# Solutions for Exercises Week 03

## Libraries and settings

In [None]:
# Import libraries
import os
import warnings
import sqlite3
import numpy as np
import pandas as pd
import matplotlib.pyplot as plt

# Ignore warnigns
warnings.filterwarnings("ignore")

# Show current working directory
print("Current working directory: ", os.getcwd())

## Input & Output in Python

In [None]:
# Read data from the sheet 'cars' in the file 'car_dealer_data.xlsx' in the data folder and store it in a pandas data frame.
df_cars = pd.read_excel("./data/car_dealer_data.xlsx", sheet_name="Cars")

# Write Python code to show the dimensions of the data frame.
print("Dimensions of the data frame: ", df_cars.shape, "\n")

# Write Python code to select only BMW cars.
df_bmw = df_cars[df_cars["Make"] == "BMW"]

# Show the data frame with only BMW cars.
print(df_bmw)

# Store the data frame with only BMW cars in a .csv file named 'bmw_cars.csv' in the data folder.
df_bmw.to_csv("./data/bmw_cars.csv", index=False)

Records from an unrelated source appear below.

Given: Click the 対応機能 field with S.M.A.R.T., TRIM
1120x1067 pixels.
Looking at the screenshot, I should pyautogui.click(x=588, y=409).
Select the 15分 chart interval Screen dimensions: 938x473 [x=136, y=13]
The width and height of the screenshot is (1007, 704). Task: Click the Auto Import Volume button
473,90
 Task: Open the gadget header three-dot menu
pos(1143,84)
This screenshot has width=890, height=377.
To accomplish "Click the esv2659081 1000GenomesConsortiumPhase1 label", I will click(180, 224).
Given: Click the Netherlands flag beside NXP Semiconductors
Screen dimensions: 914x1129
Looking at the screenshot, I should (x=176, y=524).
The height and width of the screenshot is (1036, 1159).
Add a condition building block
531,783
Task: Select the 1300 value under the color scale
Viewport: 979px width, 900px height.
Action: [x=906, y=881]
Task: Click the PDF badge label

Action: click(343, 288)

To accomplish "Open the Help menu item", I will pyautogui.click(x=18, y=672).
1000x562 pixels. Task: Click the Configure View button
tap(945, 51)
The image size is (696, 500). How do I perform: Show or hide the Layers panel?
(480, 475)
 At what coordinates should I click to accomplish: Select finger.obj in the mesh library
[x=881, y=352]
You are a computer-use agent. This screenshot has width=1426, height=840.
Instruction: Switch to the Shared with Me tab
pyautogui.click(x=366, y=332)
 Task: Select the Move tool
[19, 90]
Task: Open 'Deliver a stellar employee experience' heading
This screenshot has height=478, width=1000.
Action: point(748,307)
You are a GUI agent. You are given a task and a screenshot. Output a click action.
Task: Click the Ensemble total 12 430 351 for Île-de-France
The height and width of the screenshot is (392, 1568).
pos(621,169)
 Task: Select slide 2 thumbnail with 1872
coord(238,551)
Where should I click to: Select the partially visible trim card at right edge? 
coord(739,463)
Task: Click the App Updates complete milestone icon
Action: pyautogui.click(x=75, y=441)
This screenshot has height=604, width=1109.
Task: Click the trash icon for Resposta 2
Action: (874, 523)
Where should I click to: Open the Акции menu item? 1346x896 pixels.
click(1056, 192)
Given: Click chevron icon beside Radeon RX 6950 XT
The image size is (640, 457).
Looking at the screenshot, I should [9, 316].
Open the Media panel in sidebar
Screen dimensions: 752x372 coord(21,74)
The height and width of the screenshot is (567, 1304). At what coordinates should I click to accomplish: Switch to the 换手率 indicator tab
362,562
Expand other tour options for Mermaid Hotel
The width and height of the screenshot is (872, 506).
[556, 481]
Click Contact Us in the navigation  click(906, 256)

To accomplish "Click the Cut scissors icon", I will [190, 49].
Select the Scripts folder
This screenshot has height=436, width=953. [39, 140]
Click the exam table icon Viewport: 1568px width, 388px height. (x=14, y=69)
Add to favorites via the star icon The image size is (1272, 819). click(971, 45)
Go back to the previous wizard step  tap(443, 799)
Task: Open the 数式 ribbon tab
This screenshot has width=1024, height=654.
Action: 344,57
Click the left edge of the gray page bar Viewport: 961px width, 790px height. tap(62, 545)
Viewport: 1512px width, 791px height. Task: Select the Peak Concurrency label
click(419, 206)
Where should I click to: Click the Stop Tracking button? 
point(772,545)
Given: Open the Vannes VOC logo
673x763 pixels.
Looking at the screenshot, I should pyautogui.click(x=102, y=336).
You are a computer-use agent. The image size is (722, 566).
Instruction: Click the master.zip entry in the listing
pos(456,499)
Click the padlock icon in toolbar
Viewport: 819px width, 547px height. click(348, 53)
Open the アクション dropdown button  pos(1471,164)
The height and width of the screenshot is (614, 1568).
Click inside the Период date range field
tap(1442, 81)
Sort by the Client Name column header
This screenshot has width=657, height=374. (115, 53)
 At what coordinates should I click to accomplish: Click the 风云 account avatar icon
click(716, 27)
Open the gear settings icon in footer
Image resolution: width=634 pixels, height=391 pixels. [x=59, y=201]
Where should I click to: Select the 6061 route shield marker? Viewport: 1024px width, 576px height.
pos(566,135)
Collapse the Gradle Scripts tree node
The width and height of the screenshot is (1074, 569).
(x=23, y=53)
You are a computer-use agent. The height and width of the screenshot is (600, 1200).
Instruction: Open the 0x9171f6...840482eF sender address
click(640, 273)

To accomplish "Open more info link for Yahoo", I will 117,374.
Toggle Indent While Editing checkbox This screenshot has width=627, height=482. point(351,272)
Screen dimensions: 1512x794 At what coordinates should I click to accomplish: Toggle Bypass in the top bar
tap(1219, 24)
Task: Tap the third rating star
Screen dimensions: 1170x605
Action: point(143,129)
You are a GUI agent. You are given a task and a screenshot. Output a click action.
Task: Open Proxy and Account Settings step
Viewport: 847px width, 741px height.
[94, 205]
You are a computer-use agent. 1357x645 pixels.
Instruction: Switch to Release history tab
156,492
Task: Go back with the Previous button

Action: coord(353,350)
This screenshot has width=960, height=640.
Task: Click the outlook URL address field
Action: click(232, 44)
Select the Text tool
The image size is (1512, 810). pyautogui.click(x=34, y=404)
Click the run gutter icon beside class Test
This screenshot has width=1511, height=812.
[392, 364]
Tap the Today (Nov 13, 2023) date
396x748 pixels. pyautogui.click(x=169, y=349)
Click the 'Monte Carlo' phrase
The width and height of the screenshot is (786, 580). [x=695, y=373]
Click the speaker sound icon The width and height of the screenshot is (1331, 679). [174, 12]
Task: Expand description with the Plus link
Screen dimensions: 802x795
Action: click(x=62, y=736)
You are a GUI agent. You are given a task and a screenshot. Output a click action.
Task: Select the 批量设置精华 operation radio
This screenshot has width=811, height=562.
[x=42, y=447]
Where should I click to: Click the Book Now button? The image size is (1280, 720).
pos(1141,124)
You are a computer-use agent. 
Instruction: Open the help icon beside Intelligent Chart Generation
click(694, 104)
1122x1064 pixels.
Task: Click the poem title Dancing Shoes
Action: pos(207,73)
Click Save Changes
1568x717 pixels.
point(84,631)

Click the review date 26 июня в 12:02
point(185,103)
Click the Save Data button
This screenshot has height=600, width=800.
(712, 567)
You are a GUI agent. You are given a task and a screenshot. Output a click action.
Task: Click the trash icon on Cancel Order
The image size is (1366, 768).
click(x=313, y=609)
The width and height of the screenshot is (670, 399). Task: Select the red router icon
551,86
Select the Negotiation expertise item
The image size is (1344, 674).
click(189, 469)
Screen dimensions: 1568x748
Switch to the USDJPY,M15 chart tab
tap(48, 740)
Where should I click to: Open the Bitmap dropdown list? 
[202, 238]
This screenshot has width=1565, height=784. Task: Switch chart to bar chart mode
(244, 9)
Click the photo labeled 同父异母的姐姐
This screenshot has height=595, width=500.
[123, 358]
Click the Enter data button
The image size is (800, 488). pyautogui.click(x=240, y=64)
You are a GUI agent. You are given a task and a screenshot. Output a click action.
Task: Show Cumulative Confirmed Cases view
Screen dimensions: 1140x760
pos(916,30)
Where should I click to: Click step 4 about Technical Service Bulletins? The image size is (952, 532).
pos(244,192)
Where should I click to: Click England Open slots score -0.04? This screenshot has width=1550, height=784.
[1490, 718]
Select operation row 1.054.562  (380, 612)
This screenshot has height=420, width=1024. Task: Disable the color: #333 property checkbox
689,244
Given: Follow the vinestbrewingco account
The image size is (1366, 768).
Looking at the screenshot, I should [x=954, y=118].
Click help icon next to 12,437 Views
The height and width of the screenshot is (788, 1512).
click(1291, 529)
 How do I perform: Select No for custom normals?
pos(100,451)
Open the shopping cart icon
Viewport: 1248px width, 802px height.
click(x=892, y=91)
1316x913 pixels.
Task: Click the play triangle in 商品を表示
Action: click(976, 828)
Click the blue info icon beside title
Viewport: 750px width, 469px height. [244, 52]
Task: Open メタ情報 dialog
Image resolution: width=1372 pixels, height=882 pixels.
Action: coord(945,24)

## Formatting Strings & Working with Dates in Python

In [None]:
# Read the data from the sheet 'Sales' in the file 'car_dealer_data.xlsx' in the data folder and store it in a pandas data frame.
df_sales = pd.read_excel("./data/car_dealer_data.xlsx", sheet_name="Sales")

# Change the format of the column 'SaleDate' of the table 'Sales' in the cars data to 'datetime' with "%Y-%m-%d".
df_sales["SaleDate"] = pd.to_datetime(df_sales["SaleDate"], format="%Y-%m-%d")

# Calculate the date difference between the formatted 'SaleDate' and the today's date and store it in a new column 'DaysSinceSale'.
df_sales["DaysSinceSale"] = (pd.to_datetime("today") - df_sales["SaleDate"]).dt.days

# Create a new data frame only with the columns 'CarID' and the 'DaysSinceSale' as sales_info.json in the data folder.
df_sales_info = df_sales[["CarID", "DaysSinceSale"]]

# Show the data frame
df_sales_info

## Writing and Querying SQLite Databases with Python

In [None]:
# Create a connection to the SQLite database 'car_dealer_data.db' in the data folder.
conn = sqlite3.connect("./data/car_dealer_data.db")

# Write an SQL statement to select prices >= 10,000 USD
query = "SELECT Price FROM Cars WHERE Price >= 10000"

# Execute the SQL statement and store the result in a pandas data frame.
df_prices = pd.read_sql_query(query, conn)

# Close the connection.
conn.close()

# Show the data frame.
df_prices

# Create a histogram of the selected prices.
plt.figure(figsize=(7, 4))
plt.hist(df_prices["price"], bins=10, color="skyblue", edgecolor="black")
plt.title("Histogram of Prices")
plt.xlabel("Price")
plt.ylabel("Frequency")

# Store the histogram in a file histogram.png in the data folder.
plt.savefig("./data/histogram.png")

# Show the histogram.
plt.show()


### Jupyter notebook --footer info-- (please always provide this at the end of each notebook)

In [None]:
import os
import platform
import socket
from platform import python_version
from datetime import datetime

print('-----------------------------------')
print(os.name.upper())
print(platform.system(), '|', platform.release())
print('Datetime:', datetime.now().strftime("%Y-%m-%d %H:%M:%S"))
print('Python Version:', python_version())
print('-----------------------------------')